201 N.Y. 184 | NY | 1911
The many and complicated facts of this case are set out fully and with great particularity in the opinion of the Appellate Division. (Waters v. Waters Co.,
Horace Waters and Company was originally a copartnership transacting a mercantile and manufacturing business in the *186 city of New York. In 1886 the four copartners entered into a written agreement to form a corporation of the same name which should take over the partnership assets and continue the business. This agreement was carried into effect. The persons who signed it were Horace Waters (since deceased); William H. Alfring; Samuel T. White; and T. Leeds Waters; all of whom became incorporators of the corporation organized pursuant to its provisions. It provided among other things that the parties thereto should immediately on the receipt thereof "invest any dividends and any interest on undrawn dividends * * * in the purchase from the corporation of its capital stock for so long as and whenever it has any unissued, either of its original stock or of any increase thereof;" and that in all cases of the purchase of unissued stock of the corporation each of the parties thereto should be entitled during the lifetime of Horace Waters to purchase an equal share thereof and an equal share of any shares which any other party thereto might be entitled to take but should elect not to take; and that after the decease of Horace Waters each of the other parties and the executor, trustee and legatees of Horace Waters should be entitled to purchase all such shares of stock in the proportion of the number of shares then held by the several parties respectively.

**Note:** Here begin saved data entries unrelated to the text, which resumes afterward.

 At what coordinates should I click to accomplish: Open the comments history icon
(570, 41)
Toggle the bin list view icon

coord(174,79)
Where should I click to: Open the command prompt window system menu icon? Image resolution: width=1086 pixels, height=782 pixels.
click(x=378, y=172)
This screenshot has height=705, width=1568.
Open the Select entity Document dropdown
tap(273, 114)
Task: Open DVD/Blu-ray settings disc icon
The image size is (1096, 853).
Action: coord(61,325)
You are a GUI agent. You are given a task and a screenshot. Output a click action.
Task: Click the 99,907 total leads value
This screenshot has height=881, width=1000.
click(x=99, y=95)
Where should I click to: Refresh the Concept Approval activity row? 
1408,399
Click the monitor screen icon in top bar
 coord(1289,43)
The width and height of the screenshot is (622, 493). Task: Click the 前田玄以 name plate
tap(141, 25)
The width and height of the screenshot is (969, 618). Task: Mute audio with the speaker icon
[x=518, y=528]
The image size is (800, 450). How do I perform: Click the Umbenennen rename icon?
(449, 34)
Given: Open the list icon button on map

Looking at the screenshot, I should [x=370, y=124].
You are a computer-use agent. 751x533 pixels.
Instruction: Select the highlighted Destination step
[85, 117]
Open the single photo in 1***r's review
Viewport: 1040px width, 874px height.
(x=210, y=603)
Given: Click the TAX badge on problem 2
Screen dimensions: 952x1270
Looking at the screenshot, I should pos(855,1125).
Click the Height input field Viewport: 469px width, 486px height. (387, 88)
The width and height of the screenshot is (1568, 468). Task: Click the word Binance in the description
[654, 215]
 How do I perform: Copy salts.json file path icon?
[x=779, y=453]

The plaintiff was not a party to this agreement. She does not appear to have had any interest in the affairs of the corporation until after the death of Horace Waters in 1893, when she and her husband, the defendant T. Leeds Waters, became legatees under his will and she acquired 252 shares of the corporate stock.
This family corporation appears to have prospered in business and no trouble arose until 1905, when the plaintiff questioned the propriety of a previous issue of three shares of stock of which she had received no notice. There was a cashier named Alexander Hamilton in the employ of the corporation. He was also one of the three trustees. The company owed him $1,600. On February 12, 1900, the two other trustees, T. Leeds Waters and Samuel T. White, sold to *187 Mr. Hamilton three shares of the then unissued capital stock of the corporation at par without giving the other stockholders an opportunity to subscribe for or take the same or a proportional part thereof. Mr. Hamilton paid for the stock by deducting $300 from the amount due him from the corporation. The gravamen of the complaint was that the issue of this stock to Mr. Hamilton was violative of the agreement of 1886 and contrary to law and that it constituted a fraud upon the corporation and its stockholders. The trial court so held and rendered judgment directing the surrender and cancellation of the three certificates of stock thus issued. That judgment has been reversed upon the law and the facts by the Appellate Division, which deemed it useless under the circumstances to grant a new trial, and, therefore, directed a dismissal of the complaint.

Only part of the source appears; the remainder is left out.